Critique : Captain America, le Soldat de l’Hiver – Les incorruptibles

Affiche de Captain America : Le Soldat de l'Hiver sur laquelle nous voyons tous les personnages principaux sur un fond de bataille. Captain America est au centre et avance serein.

Nous sommes rarement sortis pleinement satisfaits du cinéma après la découverte d’un film Marvel. Cela n’est arrivé que deux fois, pour Iron Man et Captain America. On attendait beaucoup plus de ce deuxième volet des aventures de Steve Rogers que de n’importe quel long métrage des héros qui forment les Avengers.

L’ambiance sombre et paranoïaque, la présence de Robert Redford et d’un bad guy énigmatique nous donnaient l’impression que ce Soldat de l’Hiver était un long métrage plus adulte, moins lourd et moins calibré Disney. Alléluia, c’est le cas.

Ici, Captain America touche vraiment le fond. Le leader ultra charismatique qu’il était est obligé de se transformer en espion forcé de se cacher, traqué par une organisation corrompue jusqu’au plus haut point. S’il n’y a pas de réelles surprises au niveau du scénario, le déroulement des faits est très intéressant. C’est d’ailleurs la première fois que l’on est convaincus que chaque péripétie a sa place et que l’intrigue est cohérente du début à la fin dans un film sur l’un des Vengeurs.

On attendait que Nick Fury gagne en épaisseur et se dévoile. Le directeur du S.H.I.E.L.D devient enfin le personnage central qu’il mérite d’être et Samuel L. Jackson nous rappelle au passage qu’il est le maître en matière de coolitude. Il nous bluffe lors d’une scène d’action brillamment exécutée, à l’image de toutes les autres séquences du long métrage.

Photo de Chris Evans et Scarlett Johansson dans le film Captain America : Le Soldat de L'Hiver. En tenue de civils, Captain America et Black Widow semblent faire face à une menace et sont en alerte.

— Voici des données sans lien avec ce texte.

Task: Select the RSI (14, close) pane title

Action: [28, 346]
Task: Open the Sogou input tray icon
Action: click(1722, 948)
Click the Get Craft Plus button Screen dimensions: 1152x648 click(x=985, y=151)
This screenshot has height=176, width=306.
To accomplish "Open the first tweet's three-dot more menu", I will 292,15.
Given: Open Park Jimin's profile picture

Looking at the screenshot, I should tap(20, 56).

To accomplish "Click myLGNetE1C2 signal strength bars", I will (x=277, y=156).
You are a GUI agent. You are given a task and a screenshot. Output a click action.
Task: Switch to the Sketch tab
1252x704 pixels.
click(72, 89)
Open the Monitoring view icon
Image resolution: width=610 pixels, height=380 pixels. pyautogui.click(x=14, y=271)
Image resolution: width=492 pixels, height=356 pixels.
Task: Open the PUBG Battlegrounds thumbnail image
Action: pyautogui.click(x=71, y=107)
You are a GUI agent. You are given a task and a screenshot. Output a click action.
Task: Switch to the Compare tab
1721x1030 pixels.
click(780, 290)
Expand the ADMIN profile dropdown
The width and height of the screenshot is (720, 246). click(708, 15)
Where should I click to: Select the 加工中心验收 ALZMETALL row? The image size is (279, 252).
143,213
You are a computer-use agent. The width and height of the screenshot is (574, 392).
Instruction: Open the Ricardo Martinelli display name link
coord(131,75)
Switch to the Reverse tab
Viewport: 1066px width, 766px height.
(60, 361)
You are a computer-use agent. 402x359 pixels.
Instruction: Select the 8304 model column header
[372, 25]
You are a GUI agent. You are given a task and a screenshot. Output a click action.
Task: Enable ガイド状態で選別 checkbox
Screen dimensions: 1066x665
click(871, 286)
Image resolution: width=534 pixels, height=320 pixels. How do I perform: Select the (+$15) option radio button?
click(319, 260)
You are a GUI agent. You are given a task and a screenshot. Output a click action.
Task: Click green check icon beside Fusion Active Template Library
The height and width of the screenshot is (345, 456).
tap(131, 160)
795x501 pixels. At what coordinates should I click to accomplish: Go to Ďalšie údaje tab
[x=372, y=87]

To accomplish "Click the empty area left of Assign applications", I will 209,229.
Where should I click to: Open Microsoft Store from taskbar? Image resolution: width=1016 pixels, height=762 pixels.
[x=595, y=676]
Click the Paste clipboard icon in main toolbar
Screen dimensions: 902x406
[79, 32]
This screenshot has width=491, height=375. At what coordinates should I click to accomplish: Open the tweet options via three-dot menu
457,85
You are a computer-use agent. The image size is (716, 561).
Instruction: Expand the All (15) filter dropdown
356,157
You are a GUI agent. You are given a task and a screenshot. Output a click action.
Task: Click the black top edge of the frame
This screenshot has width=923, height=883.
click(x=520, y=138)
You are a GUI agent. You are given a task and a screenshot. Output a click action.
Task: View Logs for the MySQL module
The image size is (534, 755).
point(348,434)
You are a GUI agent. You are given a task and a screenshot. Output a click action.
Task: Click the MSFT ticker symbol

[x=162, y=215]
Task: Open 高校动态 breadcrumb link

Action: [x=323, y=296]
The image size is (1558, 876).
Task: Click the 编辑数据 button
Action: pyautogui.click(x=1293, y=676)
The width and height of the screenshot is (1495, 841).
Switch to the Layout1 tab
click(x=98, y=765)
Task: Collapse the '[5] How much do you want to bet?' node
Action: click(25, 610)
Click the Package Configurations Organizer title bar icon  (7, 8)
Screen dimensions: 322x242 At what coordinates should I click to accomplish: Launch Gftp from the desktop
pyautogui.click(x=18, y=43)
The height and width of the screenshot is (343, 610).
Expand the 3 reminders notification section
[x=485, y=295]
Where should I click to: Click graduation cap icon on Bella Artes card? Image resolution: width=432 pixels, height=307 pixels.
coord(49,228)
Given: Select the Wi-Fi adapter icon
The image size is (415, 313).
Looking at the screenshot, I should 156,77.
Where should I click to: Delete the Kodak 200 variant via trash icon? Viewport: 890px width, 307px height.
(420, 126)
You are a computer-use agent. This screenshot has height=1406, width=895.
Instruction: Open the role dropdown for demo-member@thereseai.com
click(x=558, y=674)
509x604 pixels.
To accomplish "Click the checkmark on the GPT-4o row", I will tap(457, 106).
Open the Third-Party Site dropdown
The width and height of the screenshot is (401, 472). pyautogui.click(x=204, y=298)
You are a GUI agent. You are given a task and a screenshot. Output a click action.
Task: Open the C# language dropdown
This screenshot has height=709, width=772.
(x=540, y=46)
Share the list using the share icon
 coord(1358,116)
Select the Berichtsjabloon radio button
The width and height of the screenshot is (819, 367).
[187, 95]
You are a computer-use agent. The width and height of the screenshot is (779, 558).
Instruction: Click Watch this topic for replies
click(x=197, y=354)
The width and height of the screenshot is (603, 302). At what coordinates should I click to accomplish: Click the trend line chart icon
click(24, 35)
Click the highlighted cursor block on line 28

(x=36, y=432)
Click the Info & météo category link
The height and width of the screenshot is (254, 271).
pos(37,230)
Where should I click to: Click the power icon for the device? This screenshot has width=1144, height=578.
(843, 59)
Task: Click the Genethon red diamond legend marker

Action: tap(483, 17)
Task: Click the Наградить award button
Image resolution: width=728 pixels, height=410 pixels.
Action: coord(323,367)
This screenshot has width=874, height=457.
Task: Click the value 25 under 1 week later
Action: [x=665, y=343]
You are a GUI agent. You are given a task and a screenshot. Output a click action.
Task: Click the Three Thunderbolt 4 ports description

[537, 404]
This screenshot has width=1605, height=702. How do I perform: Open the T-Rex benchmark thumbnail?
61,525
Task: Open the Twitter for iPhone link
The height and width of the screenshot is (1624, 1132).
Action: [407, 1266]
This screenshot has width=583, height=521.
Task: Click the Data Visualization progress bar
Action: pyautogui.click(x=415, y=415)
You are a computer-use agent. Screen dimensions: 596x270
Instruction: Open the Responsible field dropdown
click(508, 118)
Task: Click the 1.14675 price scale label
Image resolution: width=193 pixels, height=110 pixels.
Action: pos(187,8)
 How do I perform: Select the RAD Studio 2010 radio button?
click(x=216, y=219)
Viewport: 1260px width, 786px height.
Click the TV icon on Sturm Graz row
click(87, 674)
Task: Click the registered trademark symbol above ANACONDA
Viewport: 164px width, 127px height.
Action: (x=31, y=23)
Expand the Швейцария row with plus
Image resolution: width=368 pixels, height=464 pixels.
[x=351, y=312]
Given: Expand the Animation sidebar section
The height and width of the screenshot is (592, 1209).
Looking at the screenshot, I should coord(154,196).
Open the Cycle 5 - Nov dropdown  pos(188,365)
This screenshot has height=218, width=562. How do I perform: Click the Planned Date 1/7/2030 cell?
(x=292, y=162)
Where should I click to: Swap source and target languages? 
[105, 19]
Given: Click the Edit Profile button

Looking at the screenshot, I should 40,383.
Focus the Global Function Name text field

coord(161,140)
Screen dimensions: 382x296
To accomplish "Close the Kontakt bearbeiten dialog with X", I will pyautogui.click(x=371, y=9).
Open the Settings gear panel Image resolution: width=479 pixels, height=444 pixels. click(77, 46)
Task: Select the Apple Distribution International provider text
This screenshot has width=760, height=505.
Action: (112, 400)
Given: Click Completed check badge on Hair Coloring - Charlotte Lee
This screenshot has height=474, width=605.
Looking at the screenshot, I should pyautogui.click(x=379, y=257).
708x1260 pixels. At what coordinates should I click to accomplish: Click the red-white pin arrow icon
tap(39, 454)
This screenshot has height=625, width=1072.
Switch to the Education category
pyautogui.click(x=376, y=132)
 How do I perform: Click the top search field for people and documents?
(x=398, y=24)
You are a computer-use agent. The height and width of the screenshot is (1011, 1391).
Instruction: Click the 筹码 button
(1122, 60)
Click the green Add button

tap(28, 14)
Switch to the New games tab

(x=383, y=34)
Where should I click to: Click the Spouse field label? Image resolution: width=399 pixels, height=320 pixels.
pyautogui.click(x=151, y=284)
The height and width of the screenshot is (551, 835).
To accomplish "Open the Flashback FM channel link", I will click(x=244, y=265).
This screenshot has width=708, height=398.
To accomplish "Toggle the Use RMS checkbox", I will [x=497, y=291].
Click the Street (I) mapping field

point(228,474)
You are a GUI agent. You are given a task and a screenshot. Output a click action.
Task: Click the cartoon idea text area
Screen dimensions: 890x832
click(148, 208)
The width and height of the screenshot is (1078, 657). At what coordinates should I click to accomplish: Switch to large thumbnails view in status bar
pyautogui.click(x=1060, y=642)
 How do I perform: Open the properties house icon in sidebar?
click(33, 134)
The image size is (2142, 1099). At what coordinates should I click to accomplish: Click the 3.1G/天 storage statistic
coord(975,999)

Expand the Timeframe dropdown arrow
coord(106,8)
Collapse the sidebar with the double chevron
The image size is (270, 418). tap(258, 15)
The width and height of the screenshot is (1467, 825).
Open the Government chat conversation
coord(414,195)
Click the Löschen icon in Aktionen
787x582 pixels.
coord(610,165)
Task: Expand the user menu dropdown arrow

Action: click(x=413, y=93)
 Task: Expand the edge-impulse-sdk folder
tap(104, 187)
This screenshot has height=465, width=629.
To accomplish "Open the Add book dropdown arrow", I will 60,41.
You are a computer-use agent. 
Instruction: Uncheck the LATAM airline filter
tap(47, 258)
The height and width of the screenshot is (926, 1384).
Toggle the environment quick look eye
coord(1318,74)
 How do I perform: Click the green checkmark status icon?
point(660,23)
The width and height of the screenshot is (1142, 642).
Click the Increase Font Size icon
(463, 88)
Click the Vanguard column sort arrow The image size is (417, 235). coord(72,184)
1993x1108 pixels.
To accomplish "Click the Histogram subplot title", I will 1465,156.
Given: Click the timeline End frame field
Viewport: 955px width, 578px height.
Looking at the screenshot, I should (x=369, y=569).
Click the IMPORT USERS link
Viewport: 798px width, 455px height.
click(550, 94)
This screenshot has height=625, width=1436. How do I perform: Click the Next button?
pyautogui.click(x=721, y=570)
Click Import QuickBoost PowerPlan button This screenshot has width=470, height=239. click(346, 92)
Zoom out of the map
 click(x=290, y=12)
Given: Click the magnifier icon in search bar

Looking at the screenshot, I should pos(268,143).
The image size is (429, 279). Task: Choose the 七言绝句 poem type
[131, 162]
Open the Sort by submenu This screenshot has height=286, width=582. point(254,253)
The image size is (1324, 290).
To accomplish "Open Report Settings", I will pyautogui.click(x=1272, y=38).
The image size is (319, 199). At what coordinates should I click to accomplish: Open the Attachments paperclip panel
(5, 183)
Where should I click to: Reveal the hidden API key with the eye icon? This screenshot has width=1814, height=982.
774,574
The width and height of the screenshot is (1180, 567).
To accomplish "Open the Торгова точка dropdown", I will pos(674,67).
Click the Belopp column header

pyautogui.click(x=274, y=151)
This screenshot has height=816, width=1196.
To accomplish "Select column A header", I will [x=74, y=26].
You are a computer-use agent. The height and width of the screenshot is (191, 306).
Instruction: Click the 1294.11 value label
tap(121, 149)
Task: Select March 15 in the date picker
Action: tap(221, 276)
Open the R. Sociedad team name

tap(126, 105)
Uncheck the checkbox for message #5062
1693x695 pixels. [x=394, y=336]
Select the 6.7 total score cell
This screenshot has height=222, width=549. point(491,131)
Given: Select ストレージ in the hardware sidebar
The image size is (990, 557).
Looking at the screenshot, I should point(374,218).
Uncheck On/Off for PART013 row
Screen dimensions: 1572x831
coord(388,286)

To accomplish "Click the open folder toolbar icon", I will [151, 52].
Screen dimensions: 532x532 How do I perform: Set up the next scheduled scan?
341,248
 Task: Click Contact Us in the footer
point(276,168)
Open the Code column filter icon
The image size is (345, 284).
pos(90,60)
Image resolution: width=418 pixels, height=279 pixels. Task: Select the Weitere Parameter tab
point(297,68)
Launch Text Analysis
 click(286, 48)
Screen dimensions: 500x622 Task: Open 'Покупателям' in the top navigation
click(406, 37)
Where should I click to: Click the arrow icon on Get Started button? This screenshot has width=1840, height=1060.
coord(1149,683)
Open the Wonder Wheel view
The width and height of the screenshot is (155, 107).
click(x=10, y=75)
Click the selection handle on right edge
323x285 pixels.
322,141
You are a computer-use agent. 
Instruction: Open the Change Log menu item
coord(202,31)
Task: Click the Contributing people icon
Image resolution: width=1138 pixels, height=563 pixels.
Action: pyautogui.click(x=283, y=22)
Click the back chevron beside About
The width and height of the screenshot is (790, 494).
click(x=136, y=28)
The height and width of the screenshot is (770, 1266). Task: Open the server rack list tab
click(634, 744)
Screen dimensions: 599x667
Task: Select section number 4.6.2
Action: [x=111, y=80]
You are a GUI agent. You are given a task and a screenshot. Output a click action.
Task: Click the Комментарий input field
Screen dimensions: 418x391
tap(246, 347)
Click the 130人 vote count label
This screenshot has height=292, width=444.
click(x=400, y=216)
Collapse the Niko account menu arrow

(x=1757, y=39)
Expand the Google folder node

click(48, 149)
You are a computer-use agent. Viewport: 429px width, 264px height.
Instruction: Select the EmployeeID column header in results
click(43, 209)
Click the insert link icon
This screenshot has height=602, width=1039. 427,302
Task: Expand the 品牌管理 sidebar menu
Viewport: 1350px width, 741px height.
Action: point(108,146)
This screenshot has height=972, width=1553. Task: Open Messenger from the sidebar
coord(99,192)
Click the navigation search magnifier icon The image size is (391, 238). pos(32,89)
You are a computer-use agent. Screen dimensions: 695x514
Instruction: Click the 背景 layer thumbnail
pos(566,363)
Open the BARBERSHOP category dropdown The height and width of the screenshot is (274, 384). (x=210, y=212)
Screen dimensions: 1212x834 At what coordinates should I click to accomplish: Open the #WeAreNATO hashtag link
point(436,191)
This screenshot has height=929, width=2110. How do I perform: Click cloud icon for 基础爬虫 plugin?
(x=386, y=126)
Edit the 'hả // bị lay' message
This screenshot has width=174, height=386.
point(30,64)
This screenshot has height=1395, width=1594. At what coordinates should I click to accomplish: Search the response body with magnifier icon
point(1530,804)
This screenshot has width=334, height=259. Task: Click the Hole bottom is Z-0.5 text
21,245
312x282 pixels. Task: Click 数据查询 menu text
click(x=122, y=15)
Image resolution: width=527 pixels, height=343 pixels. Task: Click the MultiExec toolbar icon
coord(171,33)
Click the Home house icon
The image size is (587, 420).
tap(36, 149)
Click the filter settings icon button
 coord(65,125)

Dès l’ouverture, on sent que Captain America donne de vrais coups. Le Soldat de l’Hiver est plus sec et plus brutal que les précédents films Marvel. On pense notamment à une séquence au sein du S.H.I.E.L.D où personne n’est épargné. Anthony et Joe Russo ont choisi le meilleur traitement pour leur œuvre où les trahisons et les meurtres sont monnaie courante. L’hommage aux thrillers des 70’s est évident. La limite entre le patriotisme et le discours réactionnaire est bien abordée et l’on prend plaisir à retrouver ces questionnements dans un divertissement censé divertir un public très large. Au final, Le Soldat de l’Hiver est plus calibré pour les adultes que pour les mioches venus à la séance avec la figurine de leur personnage préféré. Les amateurs du Comics seront satisfaits et le film arrive à faire la passerelle entre les deux Avengers tout en ayant sa propre identité et en réussissant à faire évoluer ses héros.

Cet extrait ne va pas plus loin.